VANCOUVER, British Columbia, Canada, October 16, 2016 (ENS) – Independent biologist Alexandra Morton has filed a lawsuit against Canada’s Minister of Fisheries and Oceans for putting wild salmon at risk by failing to test farmed salmon for a viral disease.
The lawsuit alleges that Minister of Fisheries and Oceans Dominic LeBlanc is breaking the law by not testing British Columbia farmed salmon for the Piscine reovirus before allowing them to be transferred into ocean pens next to wild fish.
The virus has spread like wildfire in Norway and Chile and also is present in the United Kingdom, Ireland, the United States and Canada.
Ecojustice lawyers, on behalf of independent biologist Alexandra Morton, filed a lawsuit October 12 seeking a court order to force the Minister of Fisheries and Oceans to comply with the Fishery (General) Regulations and apply the precautionary principle when approving fish transfer licences.
The regulations require the minister to ensure that farmed fish do not pose a threat to the protection and conservation of wild fish before allowing farmed fish to be transferred into the ocean.
“According to federal fisheries laws, the Minister of Fisheries and Oceans is required to ensure that farmed fish are not carrying any harmful diseases or disease agents before he can license their transfer into the ocean,” said Morgan Blakley, of Ecojustice, Canada’s only national environmental law charity.
“The Minister, however, refuses to test farmed salmon for Piscine reovirus. In my opinion, this course of action is illegal and could lead to irreparable damage to British Columbia’s wild salmon stocks,” said Blakley.
Piscine Reo-virus, PRV, is highly contagious and likely causes a disease called heart and skeletal muscle inflammation, HSMI.
This disease causes heart damage to salmon that makes it extremely difficult for them to capture prey, swim upstream and spawn or escape predators.
By 2015, salmon species affected included: Chinook Salmon, Oncorhynchus tshawytscha, collected in British Columbia; wild Cutthroat Trout, Oncorhynchus clarkii, wild Chinook Salmon, wild Sockeye Salmon, O. nerka, wild Steelhead Trout, Oncorhynchus mykiss, wild Coho Salmon, Oncorhynchus kisutch, wild Chum Salmon, Oncorhynchus keta, and farmed Atlantic Salmon, according to the Department of Fisheries and Oceans. These species all tested positive for PRV through molecular testing.

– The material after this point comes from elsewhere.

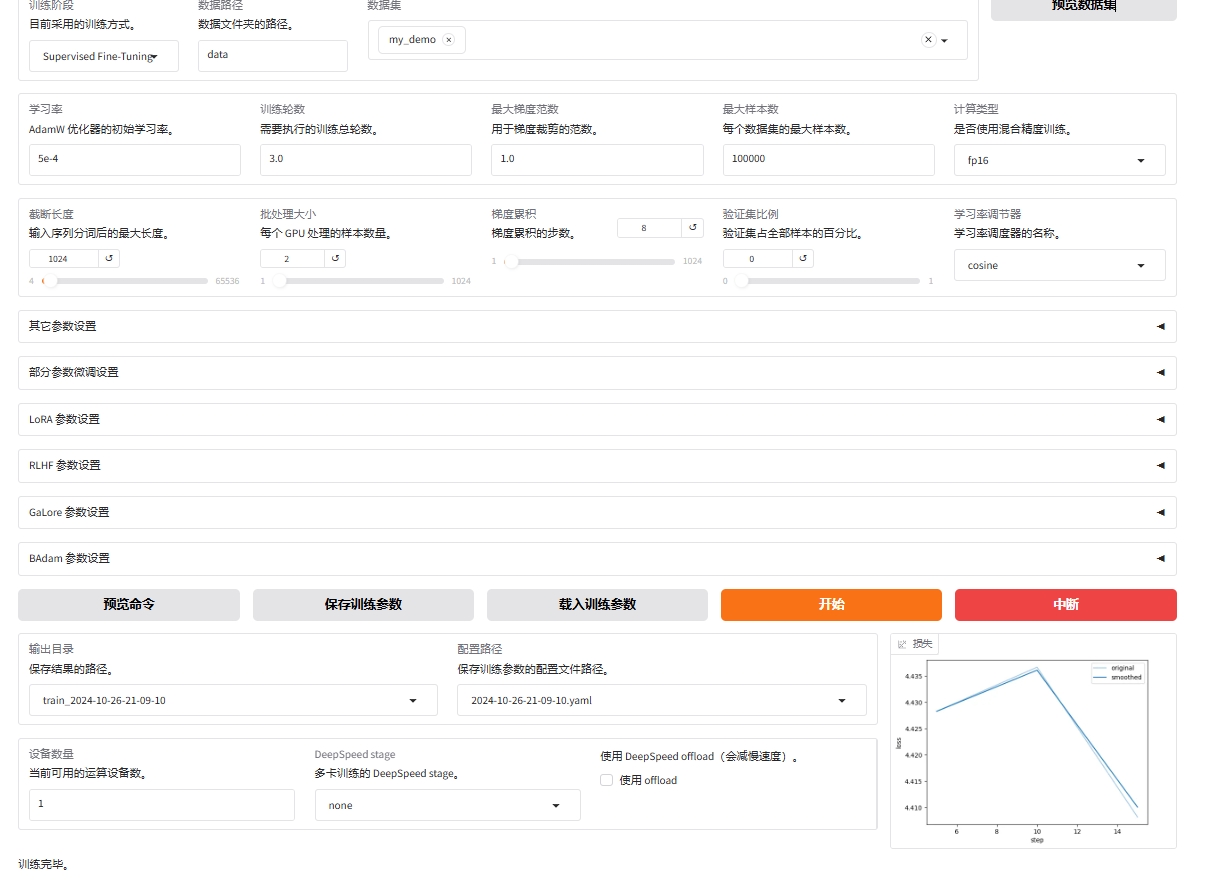Viewport: 1226px width, 880px height.
Task: Click the reset icon beside 批处理大小
Action: pyautogui.click(x=336, y=259)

In May 2016, the Canadian government revealed that HSMI had been found on British Columbia salmon farms.
“This fall, with the Fraser sockeye salmon run size at the lowest ever recorded since 1893, the minister must do all he can to protect wild salmon,” urged Morton.
“Instead the minister has chosen to turn a blind eye to his responsibilities, as laid out in the law. We’re here to help him make a better decision,” she said.
“There is no reasonable excuse not to test farmed salmon for Piscine reovirus before they are transferred into pens along Canada’s highly vulnerable wild salmon migration routes,” said Morton.
Fisheries and Oceans Canada says on its website that testing is not that straightforward. Because “PRV has not yet been successfully cultured, a cause and effect relationship between PRV and HSMI in Atlantic Salmon farmed in Norway cannot be definitively established, but is still under investigation.”
“Moreover, the fact that clinically healthy wild and farmed Atlantic Salmon collected from fresh and saltwater in Norway can also contain PRV, some with high loads, has led some researchers to question the role of PRV in the development of HSMI,” the agency explains.
Last year, Ecojustice lawyers, working on Morton’s behalf, successfully took the Minister of Fisheries and Oceans to court for unlawfully delegating his regulatory responsibilities to fish farm companies.